## [Text for analysis]

------

I would think this is an obvious question after using the Hello World tutorial but I cannot find the answer.

Thanks!

The simplest newbie question

bulgin,

Without seeing the page and the extractor pattern in question my guess would be that you need to modify your extractor pattern so that it matches all email addresses.

It's most affective when you utilize a regular expression. Fortunately for all of us we have on staff a kind of self-made regex wizard who has come up with a pretty darn good email regex. He says it's not fool proof but it's been tested and should be a good start. There may be more complete one's out there on the Net but this one is nice and simple.

Add this to your extractor pattern token (double-click token to edit). And when you click, "Apply Pattern to Last Scraped Data" it should match all of the email addresses on the page.

------

[Data excerpts]
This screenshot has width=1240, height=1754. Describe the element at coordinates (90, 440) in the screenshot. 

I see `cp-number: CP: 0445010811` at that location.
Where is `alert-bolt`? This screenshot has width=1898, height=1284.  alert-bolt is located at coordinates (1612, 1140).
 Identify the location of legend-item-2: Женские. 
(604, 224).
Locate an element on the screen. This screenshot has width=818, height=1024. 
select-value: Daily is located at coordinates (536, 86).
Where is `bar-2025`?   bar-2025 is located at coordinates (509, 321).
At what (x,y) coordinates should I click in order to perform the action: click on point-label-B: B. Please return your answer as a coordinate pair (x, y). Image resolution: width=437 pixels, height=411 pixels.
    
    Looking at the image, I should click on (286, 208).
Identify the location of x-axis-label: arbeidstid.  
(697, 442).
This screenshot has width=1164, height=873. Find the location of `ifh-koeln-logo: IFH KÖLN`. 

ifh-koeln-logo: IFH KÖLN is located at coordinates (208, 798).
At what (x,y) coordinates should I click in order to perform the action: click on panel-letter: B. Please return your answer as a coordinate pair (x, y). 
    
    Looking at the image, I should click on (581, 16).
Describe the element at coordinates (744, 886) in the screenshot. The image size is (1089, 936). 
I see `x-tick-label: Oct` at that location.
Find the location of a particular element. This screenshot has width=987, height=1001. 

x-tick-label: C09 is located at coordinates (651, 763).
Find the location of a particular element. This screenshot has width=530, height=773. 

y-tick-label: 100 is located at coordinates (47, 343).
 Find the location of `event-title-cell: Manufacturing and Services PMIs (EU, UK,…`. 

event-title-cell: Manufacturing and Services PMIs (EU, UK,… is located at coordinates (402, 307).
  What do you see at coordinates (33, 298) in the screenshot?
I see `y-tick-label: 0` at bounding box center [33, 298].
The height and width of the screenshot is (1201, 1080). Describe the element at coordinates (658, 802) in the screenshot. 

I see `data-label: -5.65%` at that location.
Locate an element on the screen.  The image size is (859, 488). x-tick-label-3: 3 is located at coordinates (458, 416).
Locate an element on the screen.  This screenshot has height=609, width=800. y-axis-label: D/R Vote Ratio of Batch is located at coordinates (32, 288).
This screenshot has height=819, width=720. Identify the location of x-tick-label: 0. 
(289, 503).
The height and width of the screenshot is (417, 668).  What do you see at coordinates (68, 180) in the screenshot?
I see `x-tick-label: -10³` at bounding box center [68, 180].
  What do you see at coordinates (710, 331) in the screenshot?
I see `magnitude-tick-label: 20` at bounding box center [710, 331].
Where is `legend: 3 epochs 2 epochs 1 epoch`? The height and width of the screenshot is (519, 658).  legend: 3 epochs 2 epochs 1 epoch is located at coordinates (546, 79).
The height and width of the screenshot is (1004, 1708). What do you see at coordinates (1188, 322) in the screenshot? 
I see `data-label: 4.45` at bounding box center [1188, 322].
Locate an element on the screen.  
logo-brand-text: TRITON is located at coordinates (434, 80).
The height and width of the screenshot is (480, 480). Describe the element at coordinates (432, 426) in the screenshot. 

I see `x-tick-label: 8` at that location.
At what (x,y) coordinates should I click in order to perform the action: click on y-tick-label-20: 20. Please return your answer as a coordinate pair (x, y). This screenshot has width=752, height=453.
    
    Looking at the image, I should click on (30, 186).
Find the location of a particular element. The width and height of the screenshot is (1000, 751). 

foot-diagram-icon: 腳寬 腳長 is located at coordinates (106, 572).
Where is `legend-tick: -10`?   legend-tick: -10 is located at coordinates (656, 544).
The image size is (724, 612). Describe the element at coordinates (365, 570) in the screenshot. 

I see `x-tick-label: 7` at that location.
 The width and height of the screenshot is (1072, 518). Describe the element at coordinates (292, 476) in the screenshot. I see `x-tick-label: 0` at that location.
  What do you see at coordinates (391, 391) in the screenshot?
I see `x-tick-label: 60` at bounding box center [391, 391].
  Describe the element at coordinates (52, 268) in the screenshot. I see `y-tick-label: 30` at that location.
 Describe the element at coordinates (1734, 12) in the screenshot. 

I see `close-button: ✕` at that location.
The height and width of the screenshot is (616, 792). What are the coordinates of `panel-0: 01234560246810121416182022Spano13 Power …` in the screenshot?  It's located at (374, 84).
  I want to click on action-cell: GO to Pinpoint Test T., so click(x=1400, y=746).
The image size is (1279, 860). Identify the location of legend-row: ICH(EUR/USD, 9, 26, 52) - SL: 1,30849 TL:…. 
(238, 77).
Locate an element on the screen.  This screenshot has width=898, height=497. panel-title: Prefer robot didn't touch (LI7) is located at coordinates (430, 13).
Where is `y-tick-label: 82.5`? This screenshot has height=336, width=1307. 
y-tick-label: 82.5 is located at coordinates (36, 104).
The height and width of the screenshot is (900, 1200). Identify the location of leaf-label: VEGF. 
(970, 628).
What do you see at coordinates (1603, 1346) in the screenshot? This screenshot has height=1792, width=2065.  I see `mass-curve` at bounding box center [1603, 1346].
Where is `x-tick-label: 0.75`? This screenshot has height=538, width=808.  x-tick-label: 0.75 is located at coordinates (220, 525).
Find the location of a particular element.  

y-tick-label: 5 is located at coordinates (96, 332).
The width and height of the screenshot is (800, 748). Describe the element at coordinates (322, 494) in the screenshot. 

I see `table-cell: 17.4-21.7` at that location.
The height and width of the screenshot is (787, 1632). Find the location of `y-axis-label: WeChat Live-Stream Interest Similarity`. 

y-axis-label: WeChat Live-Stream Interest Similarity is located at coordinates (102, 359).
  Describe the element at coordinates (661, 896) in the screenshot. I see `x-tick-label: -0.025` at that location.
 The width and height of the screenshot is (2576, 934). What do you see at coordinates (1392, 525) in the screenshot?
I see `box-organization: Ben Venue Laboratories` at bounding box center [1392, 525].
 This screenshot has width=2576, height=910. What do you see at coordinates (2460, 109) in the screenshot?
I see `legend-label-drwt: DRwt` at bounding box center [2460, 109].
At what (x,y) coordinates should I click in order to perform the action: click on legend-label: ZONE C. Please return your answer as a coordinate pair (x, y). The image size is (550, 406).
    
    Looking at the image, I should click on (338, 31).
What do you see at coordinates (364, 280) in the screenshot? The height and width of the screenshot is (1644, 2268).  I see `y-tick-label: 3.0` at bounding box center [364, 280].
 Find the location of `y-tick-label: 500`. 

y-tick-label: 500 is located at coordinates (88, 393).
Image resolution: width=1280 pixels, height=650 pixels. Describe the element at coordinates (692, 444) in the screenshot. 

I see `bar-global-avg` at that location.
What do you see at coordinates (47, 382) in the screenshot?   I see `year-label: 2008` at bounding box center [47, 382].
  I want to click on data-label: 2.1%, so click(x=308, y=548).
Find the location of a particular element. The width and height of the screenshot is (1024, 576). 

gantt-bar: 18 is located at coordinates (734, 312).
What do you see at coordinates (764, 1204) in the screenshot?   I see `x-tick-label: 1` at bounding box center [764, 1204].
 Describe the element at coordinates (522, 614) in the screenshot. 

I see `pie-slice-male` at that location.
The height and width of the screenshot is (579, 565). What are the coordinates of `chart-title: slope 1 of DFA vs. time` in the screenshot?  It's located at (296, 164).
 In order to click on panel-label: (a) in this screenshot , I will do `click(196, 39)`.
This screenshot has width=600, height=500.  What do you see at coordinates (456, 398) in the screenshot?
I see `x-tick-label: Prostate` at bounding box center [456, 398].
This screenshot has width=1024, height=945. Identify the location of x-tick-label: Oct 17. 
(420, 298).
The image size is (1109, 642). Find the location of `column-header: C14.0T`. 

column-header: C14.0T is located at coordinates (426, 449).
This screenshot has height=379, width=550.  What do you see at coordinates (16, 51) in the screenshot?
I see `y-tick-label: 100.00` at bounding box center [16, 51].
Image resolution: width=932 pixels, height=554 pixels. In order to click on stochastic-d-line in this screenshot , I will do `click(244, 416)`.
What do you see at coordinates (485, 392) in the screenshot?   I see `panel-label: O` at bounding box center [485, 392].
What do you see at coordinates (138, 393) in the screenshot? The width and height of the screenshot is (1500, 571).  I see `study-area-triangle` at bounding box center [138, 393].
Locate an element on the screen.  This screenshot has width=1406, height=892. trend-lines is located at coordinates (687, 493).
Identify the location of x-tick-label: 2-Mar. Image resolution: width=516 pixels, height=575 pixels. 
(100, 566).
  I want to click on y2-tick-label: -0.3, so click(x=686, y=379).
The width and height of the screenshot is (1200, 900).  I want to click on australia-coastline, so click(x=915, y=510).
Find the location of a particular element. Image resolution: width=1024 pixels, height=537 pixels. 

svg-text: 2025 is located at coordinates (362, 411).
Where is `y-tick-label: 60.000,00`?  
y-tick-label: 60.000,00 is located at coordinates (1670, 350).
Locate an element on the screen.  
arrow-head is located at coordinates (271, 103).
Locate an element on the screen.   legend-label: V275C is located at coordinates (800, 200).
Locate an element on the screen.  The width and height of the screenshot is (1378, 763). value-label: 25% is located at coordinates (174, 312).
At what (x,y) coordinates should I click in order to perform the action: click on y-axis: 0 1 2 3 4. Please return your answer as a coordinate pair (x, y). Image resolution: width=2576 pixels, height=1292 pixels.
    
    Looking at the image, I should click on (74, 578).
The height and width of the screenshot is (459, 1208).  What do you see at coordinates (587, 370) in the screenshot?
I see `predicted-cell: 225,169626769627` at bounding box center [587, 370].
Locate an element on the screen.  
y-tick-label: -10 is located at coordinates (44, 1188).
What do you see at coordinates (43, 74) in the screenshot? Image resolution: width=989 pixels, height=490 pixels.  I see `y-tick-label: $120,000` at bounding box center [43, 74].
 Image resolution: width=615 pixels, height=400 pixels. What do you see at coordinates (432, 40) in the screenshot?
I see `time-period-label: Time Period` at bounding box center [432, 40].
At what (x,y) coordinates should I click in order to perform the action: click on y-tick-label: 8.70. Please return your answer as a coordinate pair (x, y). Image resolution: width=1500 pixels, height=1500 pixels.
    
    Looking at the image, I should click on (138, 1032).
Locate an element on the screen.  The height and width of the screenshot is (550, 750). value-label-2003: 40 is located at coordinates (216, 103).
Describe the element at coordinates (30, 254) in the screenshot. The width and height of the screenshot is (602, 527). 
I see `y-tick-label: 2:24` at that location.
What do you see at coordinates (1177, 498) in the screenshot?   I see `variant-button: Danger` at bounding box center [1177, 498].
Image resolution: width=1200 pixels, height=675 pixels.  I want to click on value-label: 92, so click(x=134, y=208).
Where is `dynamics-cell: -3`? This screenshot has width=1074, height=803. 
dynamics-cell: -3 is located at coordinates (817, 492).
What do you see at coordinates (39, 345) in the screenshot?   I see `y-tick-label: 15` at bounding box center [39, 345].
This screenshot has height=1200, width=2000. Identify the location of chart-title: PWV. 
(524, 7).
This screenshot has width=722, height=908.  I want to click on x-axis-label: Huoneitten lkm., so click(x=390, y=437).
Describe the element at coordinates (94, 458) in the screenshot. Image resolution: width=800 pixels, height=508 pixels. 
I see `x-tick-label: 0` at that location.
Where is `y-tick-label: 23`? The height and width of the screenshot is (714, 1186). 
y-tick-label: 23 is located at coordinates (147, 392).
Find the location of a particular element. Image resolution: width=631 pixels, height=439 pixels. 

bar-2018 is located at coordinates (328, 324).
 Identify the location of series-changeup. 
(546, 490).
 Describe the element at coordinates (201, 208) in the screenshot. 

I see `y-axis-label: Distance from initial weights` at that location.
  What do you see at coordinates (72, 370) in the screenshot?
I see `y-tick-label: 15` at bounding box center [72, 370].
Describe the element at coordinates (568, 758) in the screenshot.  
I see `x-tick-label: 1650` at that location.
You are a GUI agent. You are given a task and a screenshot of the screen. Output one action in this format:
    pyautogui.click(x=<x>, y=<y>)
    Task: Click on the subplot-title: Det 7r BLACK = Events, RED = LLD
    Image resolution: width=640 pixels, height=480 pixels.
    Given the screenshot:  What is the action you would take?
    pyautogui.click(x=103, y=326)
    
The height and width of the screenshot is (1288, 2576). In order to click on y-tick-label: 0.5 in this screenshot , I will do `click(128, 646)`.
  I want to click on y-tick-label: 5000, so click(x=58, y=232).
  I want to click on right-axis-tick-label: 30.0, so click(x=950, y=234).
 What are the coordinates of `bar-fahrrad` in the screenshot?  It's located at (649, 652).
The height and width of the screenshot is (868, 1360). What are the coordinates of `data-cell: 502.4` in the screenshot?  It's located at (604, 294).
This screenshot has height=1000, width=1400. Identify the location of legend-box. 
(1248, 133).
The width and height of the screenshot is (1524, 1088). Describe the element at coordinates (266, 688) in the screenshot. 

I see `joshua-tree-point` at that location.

------

## [Tasks for this exercise]
1/ In the forum thread about email extraction, what does the reply say must be modified so that it matches all email addresses?
2/ Echo the forum thread about email extraction from "The simplest newbie" up to and including "nice and simple.".
3/ Carry on the forum thread about email extraction from where it stops.

## [Set of answers]
1/ The extractor pattern.

2/
The simplest newbie question

bulgin,

Without seeing the page and the extractor pattern in question my guess would be that you need to modify your extractor pattern so that it matches all email addresses.

It's most affective when you utilize a regular expression. Fortunately for all of us we have on staff a kind of self-made regex wizard who has come up with a pretty darn good email regex. He says it's not fool proof but it's been tested and should be a good start. There may be more complete one's out there on the Net but this one is nice and simple.

3/
[\w\.-]+@[\w\.-]+\.\w{2,}

If it does not match like you're expecting then you'll need to look closely at the text on the page that makes up the email addresses and the HTML surrounding the text. Make sure they're not employing some technique to thwart screen-scraping of email addresses (a common practice often poorly employed) like displaying the address using JavaScript. Often you'll still be able to scrape the address it just may require a little extra work.

Once you have it matching all the addresses you would write a script to do what you want with the addresses (i.e. write them to a file) and call that script "After each pattern application". This will cause the script to be called each time the pattern matches successfully.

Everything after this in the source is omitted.